### Problem
Wherever "icon" appears in a line of the records below, count that line, and report only the number.
-- The data follows --
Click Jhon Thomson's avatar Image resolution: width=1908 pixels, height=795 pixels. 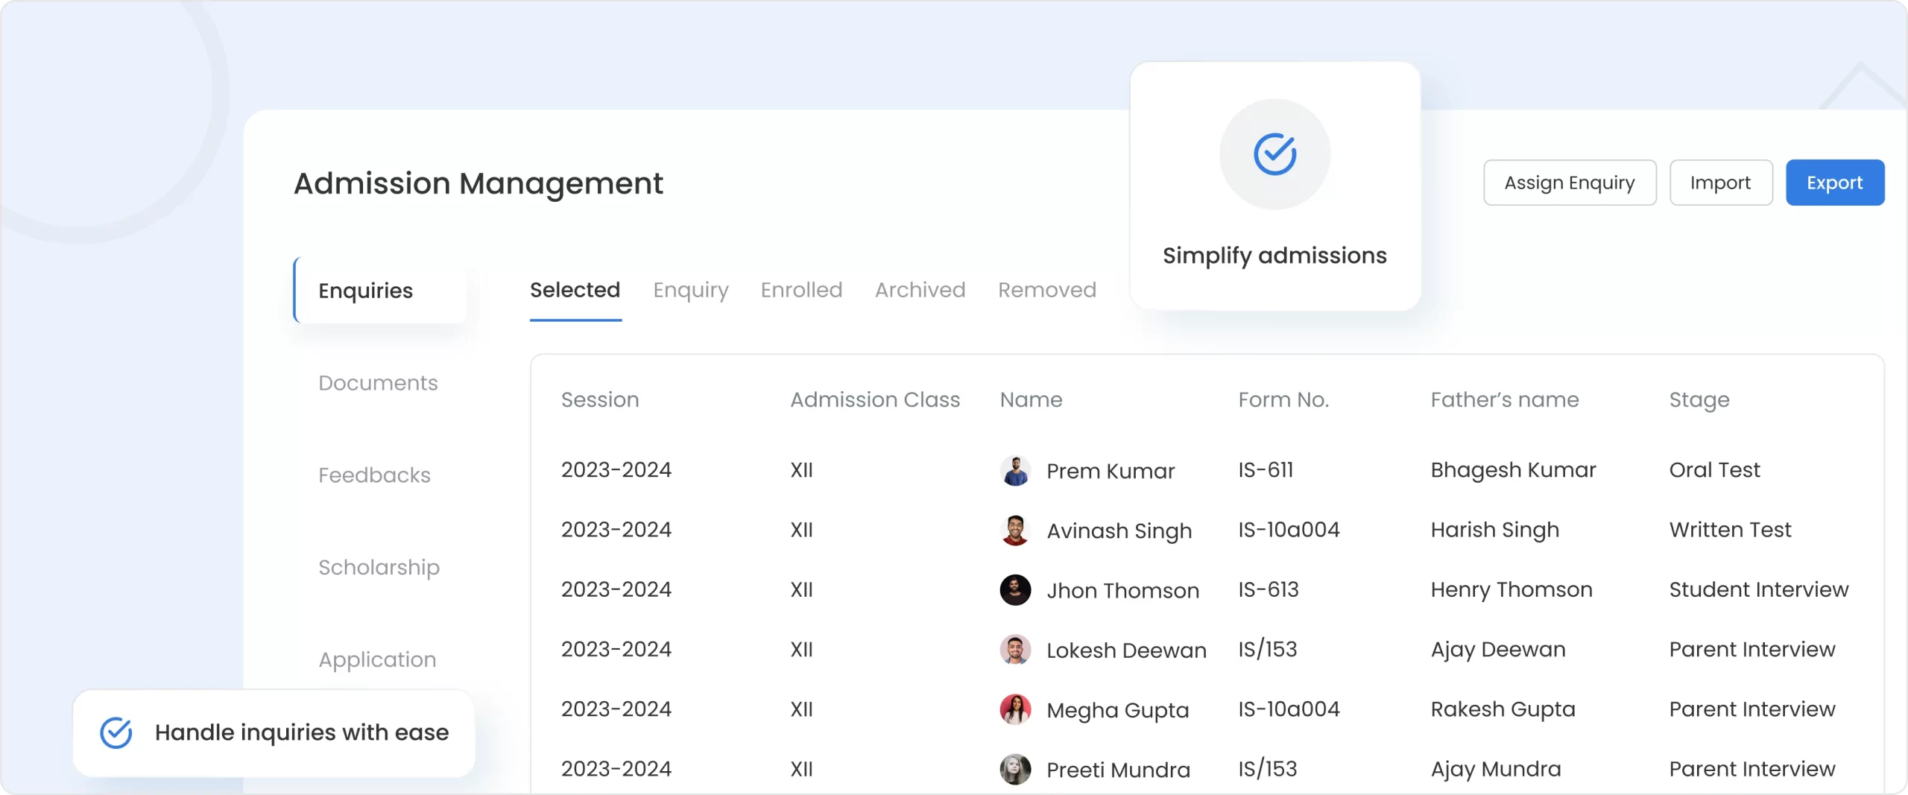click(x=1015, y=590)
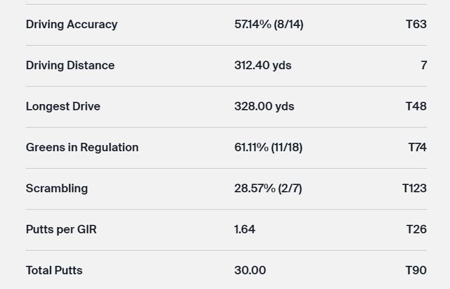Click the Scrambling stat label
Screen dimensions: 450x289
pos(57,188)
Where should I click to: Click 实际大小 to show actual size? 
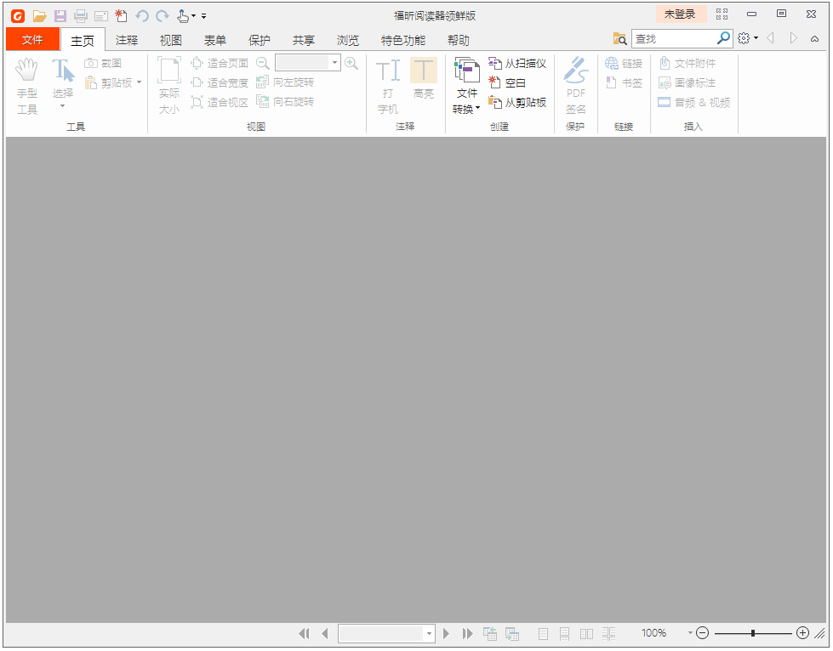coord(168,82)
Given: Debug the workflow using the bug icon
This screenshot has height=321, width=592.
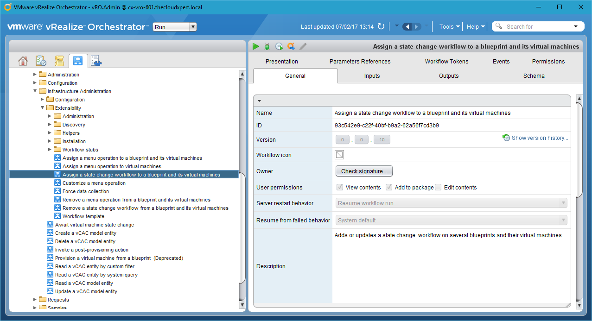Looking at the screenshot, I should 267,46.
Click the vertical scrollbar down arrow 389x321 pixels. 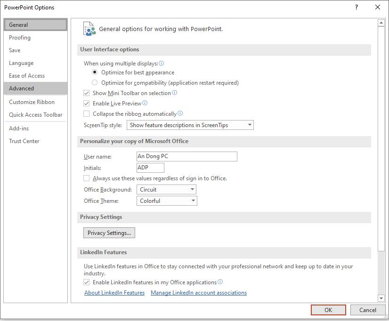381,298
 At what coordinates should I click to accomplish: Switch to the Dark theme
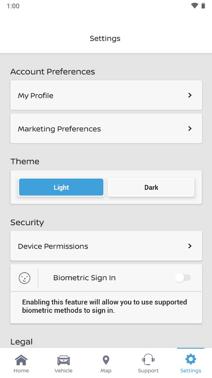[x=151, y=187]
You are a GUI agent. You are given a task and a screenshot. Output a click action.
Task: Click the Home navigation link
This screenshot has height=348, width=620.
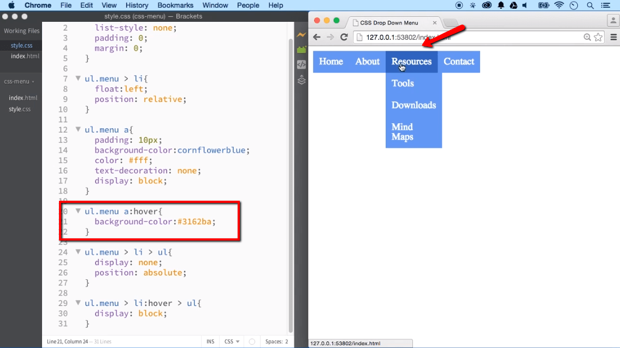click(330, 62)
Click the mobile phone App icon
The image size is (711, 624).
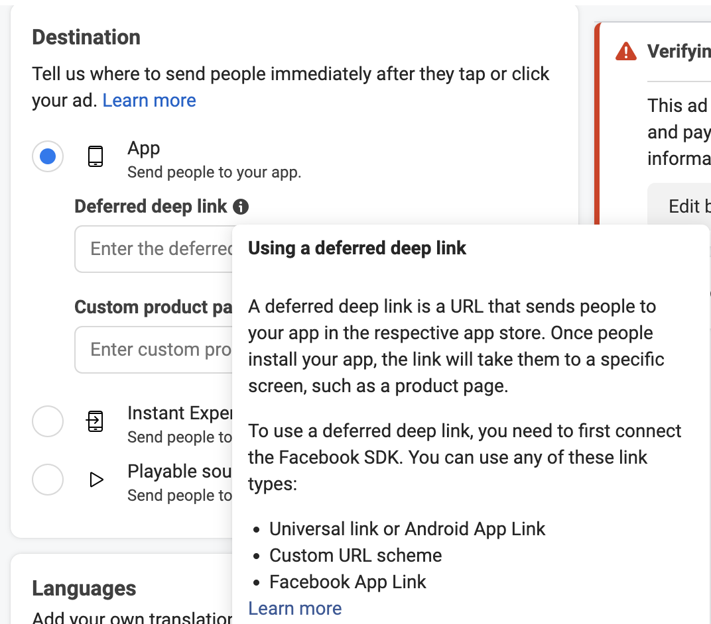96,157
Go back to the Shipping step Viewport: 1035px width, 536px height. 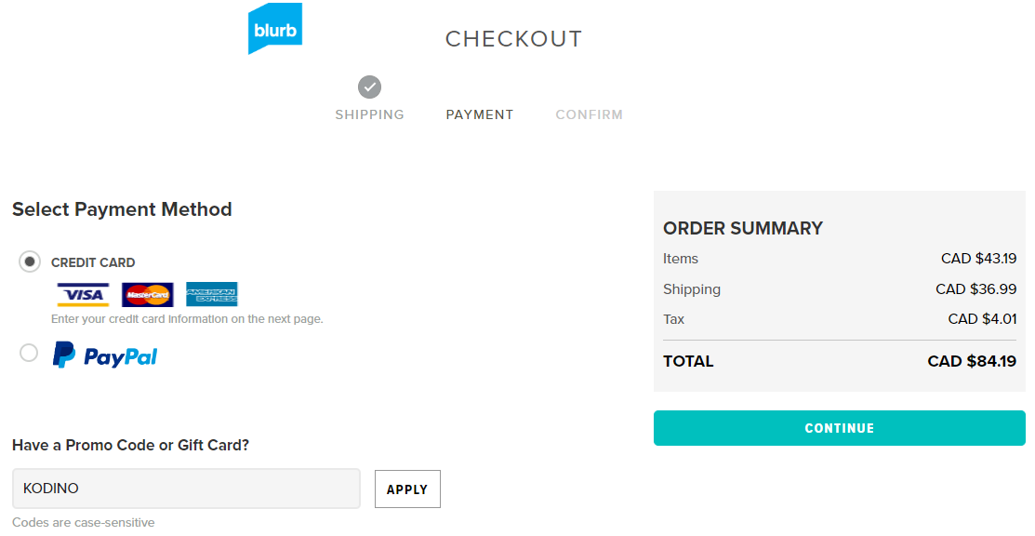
-- The data concluded --
### Result
2